Un equilibrio di valori, insomma, che va spiegato e narrato anche ai clienti. «Qualche volta mia sorella ed io, da ristoratrici, troviamo nel pubblico un’inconsapevolezza di quali siano i ritmi di lavoro reali di un ristorante», continua la chef. «Iniziare e terminare i servizi a una certa ora. I giorni di chiusura organizzati per tempo e una programmazione del lavoro grazie a un sistema di gestione delle prenotazioni razionale comportano un miglioramento significativo della vita dei lavoratori all’interno dei ristoranti. Raccontare ai nostri ospiti quelli che sono i meccanismi di vita del ristorante ci ha permesso di renderli più sensibili rispetto a questi aspetti».
C’è voglia di cambiare le cose, di adeguarsi ai bisogni delle persone e normalizzare un lavoro che, comunque, è, e dev’essere, come tanti altri. E se nell’alta ristorazione questo cambiamento è sicuramente in atto, mosso da una presa di coscienza, il settore rischia comunque di continuare a navigare in acque non tranquillissime. La mancanza di personale, quindi, fa da cartina tornasole di tutta una serie di problematiche che vanno affrontate.
Innanzitutto va considerato che anche in cucina, come in tutto il mercato del lavoro, mancano sempre più giovani: la fuga dei cervelli coincide anche con quella della manodopera. All’estero, si viene pagati di più e si lavora meglio. Quindi, per cercare di attingere forza lavoro dalle nuove generazioni serve obbligatoriamente un cambio di rotta. Una normativa diversa, più controlli e condizioni di lavoro più attrattive.
Perché, d’altronde, oggi l’economia è quello che è e la crisi si rifà inevitabilmente su clienti e lavoratori. I costi di gestione di un’attività sono sempre più alti, la sostenibilità è un valore che spesso si fa fatica a raggiungere e la legalità non sempre si sposa con la realtà attuale (basta ragionare sull’evasione fiscale e anche sui tentacoli della malavita organizzata, che a volte trasformano i ristoranti in una lavatrice per soldi).

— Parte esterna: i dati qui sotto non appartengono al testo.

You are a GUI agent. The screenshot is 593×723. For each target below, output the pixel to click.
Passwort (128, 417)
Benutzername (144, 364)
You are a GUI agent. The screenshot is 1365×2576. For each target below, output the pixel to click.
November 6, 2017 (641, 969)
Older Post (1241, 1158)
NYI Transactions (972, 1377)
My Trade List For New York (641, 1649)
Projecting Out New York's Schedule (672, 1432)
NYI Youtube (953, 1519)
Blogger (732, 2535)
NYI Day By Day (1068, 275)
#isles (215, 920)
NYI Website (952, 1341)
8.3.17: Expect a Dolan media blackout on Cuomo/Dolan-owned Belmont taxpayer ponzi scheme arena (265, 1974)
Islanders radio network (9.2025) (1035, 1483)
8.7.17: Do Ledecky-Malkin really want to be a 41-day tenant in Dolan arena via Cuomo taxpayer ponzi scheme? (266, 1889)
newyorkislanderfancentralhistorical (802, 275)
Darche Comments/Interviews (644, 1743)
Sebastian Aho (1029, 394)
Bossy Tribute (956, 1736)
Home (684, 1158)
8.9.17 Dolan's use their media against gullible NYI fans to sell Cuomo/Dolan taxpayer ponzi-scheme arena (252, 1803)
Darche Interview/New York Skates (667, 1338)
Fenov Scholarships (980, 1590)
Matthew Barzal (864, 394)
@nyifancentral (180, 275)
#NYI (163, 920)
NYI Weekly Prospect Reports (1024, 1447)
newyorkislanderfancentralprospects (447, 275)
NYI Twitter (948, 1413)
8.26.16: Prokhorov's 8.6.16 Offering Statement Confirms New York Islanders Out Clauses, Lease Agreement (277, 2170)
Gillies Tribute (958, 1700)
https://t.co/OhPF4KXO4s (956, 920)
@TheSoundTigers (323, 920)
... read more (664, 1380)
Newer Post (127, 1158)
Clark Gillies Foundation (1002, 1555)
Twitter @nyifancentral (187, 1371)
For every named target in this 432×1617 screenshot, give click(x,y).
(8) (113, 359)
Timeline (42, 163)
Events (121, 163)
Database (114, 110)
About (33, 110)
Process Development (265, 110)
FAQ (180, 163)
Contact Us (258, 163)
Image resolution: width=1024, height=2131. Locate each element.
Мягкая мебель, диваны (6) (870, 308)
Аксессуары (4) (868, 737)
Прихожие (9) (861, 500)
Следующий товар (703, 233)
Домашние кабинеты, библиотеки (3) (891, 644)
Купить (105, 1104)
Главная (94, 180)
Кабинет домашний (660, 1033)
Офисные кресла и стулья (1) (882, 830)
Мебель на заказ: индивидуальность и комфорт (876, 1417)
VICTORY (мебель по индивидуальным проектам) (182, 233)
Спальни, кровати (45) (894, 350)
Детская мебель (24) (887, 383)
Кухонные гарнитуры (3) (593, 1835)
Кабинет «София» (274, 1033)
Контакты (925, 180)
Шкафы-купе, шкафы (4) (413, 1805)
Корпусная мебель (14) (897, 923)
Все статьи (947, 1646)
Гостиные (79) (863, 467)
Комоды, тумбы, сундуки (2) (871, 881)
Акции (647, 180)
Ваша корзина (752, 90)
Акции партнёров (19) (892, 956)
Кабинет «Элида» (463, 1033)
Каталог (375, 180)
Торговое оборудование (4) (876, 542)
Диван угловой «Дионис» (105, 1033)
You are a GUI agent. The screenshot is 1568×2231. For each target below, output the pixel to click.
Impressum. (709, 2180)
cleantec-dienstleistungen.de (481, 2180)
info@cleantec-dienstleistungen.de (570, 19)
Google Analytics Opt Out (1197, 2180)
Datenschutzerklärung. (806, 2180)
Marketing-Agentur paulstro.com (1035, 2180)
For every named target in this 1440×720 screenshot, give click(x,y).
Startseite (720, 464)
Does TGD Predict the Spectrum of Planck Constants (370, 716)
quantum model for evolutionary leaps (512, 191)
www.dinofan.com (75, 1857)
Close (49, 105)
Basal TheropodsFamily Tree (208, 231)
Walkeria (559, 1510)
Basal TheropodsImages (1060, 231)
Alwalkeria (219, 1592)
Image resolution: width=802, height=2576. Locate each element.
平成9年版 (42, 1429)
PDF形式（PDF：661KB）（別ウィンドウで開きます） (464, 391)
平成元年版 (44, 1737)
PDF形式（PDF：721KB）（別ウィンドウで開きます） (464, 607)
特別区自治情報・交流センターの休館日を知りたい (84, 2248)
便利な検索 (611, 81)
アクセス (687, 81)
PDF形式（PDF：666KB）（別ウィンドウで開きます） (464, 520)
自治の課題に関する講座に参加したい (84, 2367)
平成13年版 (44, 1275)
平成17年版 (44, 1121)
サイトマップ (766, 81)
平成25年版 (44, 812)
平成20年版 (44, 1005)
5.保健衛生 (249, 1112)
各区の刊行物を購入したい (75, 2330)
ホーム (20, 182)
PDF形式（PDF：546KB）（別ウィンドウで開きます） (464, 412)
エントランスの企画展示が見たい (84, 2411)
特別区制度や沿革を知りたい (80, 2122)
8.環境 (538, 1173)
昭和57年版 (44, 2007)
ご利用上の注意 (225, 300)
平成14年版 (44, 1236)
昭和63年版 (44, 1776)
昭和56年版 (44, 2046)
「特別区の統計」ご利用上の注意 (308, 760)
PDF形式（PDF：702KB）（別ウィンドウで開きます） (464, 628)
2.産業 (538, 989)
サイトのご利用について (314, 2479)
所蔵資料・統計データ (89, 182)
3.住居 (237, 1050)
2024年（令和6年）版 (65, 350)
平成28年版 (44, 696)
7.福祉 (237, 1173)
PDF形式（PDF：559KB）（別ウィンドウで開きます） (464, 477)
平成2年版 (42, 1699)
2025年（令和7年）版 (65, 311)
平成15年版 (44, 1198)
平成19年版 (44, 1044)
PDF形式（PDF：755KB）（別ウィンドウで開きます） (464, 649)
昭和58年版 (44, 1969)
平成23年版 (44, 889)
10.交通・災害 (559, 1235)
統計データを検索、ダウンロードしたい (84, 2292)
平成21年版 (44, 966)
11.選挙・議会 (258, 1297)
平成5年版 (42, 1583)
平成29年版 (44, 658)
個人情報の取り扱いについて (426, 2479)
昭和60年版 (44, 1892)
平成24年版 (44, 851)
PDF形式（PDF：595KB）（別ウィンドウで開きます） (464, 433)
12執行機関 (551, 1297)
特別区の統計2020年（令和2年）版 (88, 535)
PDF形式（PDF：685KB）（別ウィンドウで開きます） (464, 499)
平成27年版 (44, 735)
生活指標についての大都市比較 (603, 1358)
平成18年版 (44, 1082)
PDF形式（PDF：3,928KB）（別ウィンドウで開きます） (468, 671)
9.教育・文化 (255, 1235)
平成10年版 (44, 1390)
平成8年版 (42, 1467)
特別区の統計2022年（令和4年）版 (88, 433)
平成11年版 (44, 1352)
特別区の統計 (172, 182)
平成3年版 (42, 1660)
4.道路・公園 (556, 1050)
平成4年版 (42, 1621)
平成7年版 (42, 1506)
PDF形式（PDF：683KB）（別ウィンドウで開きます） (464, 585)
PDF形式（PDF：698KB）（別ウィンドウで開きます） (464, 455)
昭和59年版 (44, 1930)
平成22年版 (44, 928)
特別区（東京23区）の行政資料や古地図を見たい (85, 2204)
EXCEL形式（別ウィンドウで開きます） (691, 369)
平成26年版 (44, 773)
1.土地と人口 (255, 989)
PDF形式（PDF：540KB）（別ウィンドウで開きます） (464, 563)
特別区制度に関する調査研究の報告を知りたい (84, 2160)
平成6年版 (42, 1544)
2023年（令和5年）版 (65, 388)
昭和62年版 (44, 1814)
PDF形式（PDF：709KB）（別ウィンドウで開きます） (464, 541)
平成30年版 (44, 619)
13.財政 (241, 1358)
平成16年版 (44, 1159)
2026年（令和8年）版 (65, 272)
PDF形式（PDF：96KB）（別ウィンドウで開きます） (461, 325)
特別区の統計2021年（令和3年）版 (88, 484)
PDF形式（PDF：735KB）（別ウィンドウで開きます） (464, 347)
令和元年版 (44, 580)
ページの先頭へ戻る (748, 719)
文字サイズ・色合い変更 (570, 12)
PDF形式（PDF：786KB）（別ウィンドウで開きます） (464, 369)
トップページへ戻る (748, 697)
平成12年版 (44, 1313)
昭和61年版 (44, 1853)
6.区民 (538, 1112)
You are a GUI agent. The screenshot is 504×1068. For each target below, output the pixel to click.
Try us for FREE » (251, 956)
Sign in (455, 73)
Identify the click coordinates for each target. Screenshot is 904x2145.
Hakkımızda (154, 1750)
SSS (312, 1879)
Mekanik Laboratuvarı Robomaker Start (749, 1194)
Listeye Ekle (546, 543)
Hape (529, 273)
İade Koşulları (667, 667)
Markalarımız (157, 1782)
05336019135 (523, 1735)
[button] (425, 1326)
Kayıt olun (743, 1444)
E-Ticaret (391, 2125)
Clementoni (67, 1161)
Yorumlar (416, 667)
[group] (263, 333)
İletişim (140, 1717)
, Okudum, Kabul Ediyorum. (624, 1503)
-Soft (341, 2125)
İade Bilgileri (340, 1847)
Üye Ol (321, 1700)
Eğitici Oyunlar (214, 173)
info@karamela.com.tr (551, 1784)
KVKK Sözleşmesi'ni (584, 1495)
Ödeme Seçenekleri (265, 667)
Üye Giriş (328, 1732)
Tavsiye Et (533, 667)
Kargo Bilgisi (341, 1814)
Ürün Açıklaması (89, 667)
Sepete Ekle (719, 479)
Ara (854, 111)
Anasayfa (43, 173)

Voltarsi dall’altra parte, sperando che le cose vadano meglio è inutile e aggiunge dispendio a un settore che è già zeppo di sprechi, ma che, ciò nonostante, continua a crescere. Sono sempre di più infatti le imprese ristorative che nascono giorno dopo giorno. Investimenti nuovi e locali pronti a brillare, per poi accorgersi di non riuscire ad arrivare a fine mese. Forse, troppo spesso, gli imprenditori sono spinti dal luccichio che promette il settore. O forse, ancora più spesso, gli chef aprono ristoranti senza essere imprenditori. Un cane che si morde la coda, per farla breve. E ci rendiamo conto che, anche a raccontarlo, questo mondo, ci si trova di fronte a tanti forse e a tanti dubbi. Ma probabilmente è da qui che bisogna ripartire. Dalle possibilità che tali punti di domanda debbano trasformarsi in eventi fattuali e dati tangibili.